I'm not sure the example used here is the best one for the question, since both Forcier and Denard were highly-regarded prospects, but there are a few from Hoke's first couple classes. In the 2011 class, Frank Clark looks poised to outperform his three-star rating; he may have done so already simply by seeing the field and contributing early. 2012 signee Devin Funchess was a borderline 3/4-star recruit and he showed tantalizing potential as a freshman; when a freshman gets put on school record watch — in this case, Jim Mandich's career mark for receptions by a tight end — it's safe to say he's performing at a very high level. Ben Braden is another player from the 2012 class who could easily surpass his three-star expectations; Braden has a good chance to start at guard as a redshirt freshman and eventually make his way out to left tackle. Jehu Chesson, Willie Henry, and Mario Ojemudia are a few other candidates from that class to make a bigger splash than their recruiting rankings would indicate, potentially as soon as this fall.
So, with the three recent commits and the 2014 class already up to 14 guys, does this mean it's all quiet on the (mid)western front? I know this class was projected to be in the teens, maybe up to 20 guys, and I feel like we've gotten there quickly. Is Michigan kind of done for the time being on the recruiting scene or will there be another push right before the season?

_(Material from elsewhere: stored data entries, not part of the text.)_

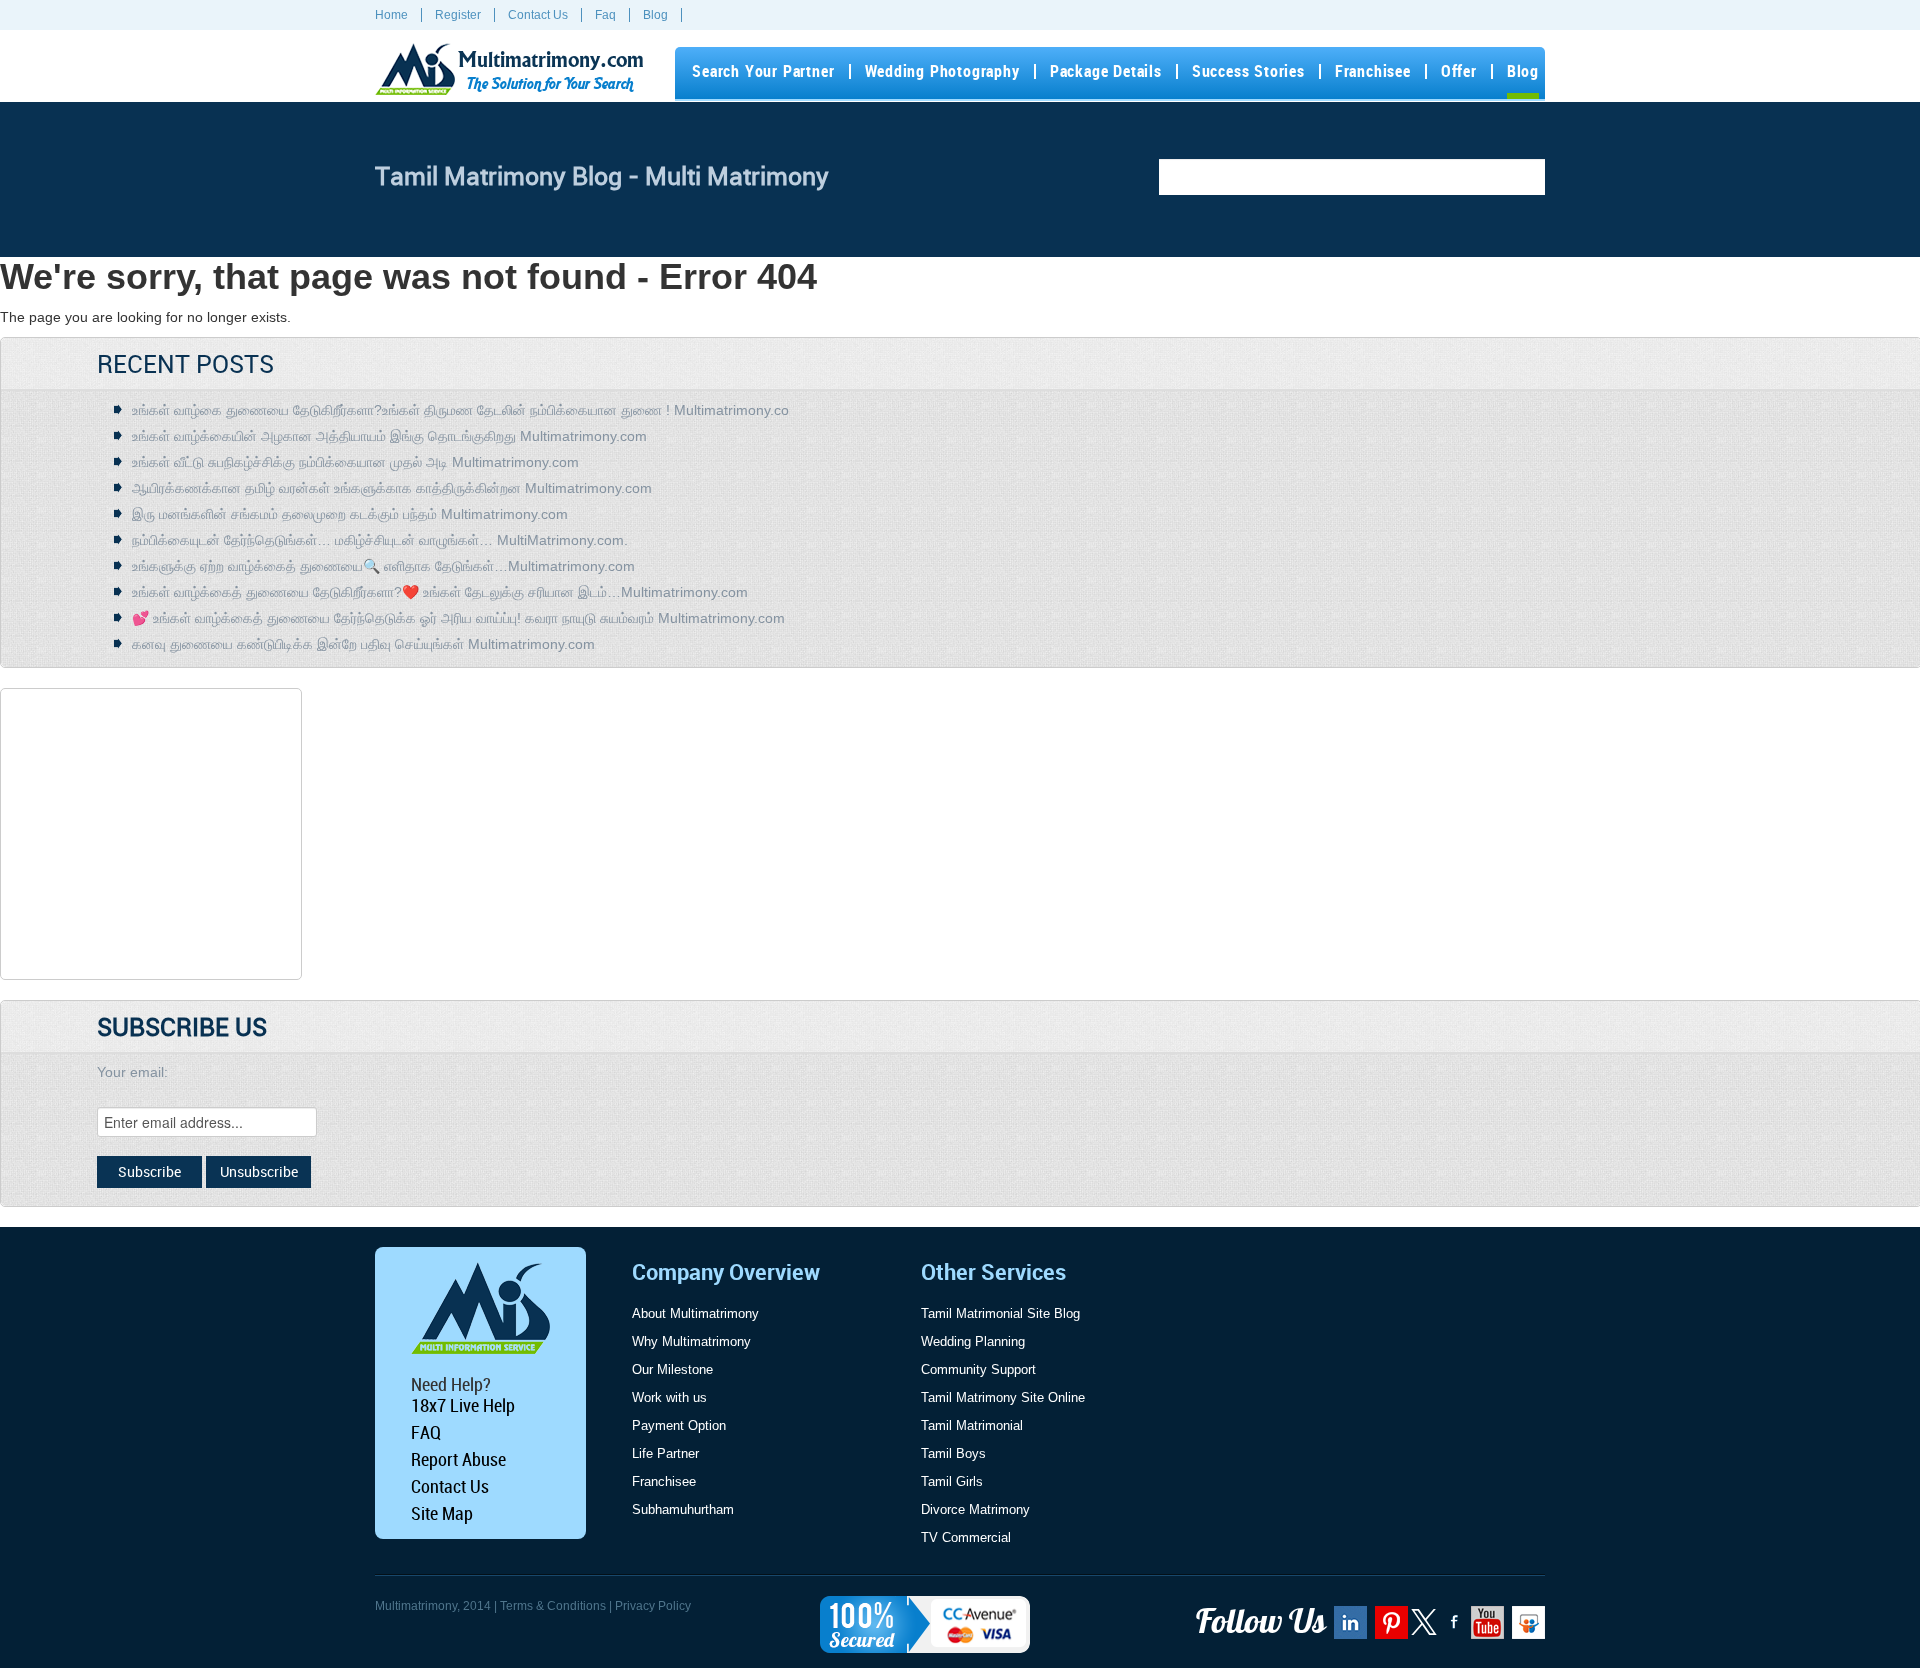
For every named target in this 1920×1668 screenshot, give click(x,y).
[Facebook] (1451, 1629)
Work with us (669, 1397)
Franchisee (1373, 71)
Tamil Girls (952, 1481)
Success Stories (1248, 71)
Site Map (442, 1513)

I'm tempting fate by saying this, but I think the pace of recruiting for the 2014 class is going to slow down now that camp offers have gone out (and been accepted) and most of the remaining targets are high-profile players — those guys are more likely to utilize the full process, take their officials, and make a late decision knowing that programs will leave a spot open for them. Da'Shawn Hand, Adoree' Jackson, Malik McDowell, and JuJu Smith all fall under this category, and I'm surely forgetting a couple other targets either slated for late decisions or taking the process slowly. It's possible that Michigan picks up a couple more commits before the season starts, but for the rest of the summer I'd expect as much action (if not more) from the 2015 class.
How do you see the 2014 recruiting class finishing up based on what we know today? — AC1997
I'm operating under the assumption that Michigan makes it to 20 spots in the class, even though for now there aren't that many scholarships available. With 14 current commits, that leaves six open spots. I'd expect those to be filled by:
- VA DE Da'Shawn Hand (not a lock by any means, though)
- MI DL Malik McDowell
- A safety, hopefully JuJu Smith (a longshot) or PA ATH Montae Nicholson (a much more realistic option).
- An offensive tackle. There isn't an obvious candidate here with Jamarco Jones committing to Ohio State.
- An outside linebacker. Of the players currently holding offers, three-star Jimmie Swain and four-star Dwight Williams are the most likely candidates. I'm skeptical of Michigan's chances with Williams (a presumed Florida lean), though, and Swain named Oregon and Stanford to his top five recently despite not holding an offer from either; if one of those two comes through, that could spell trouble for Michigan's chances. We could see a late offer go out here.
- The best player available that doesn't match the above. That could be Jackson, though I highly doubt he ends up at Michigan, or perhaps a running back — CO three-star Kalen Ballage is the back they appear to have the best chance of landing with Jonathan Hilliman leaning towards Ohio State.
I did not overlook Parrker Westphal, though that's not based on any insider info. The longer his recruitment stretches out, the less I think he ends up at Michigan, especially since he seems like a better cornerback prospect than a safety and the Wolverines just took a pure corner in Brandon Watson.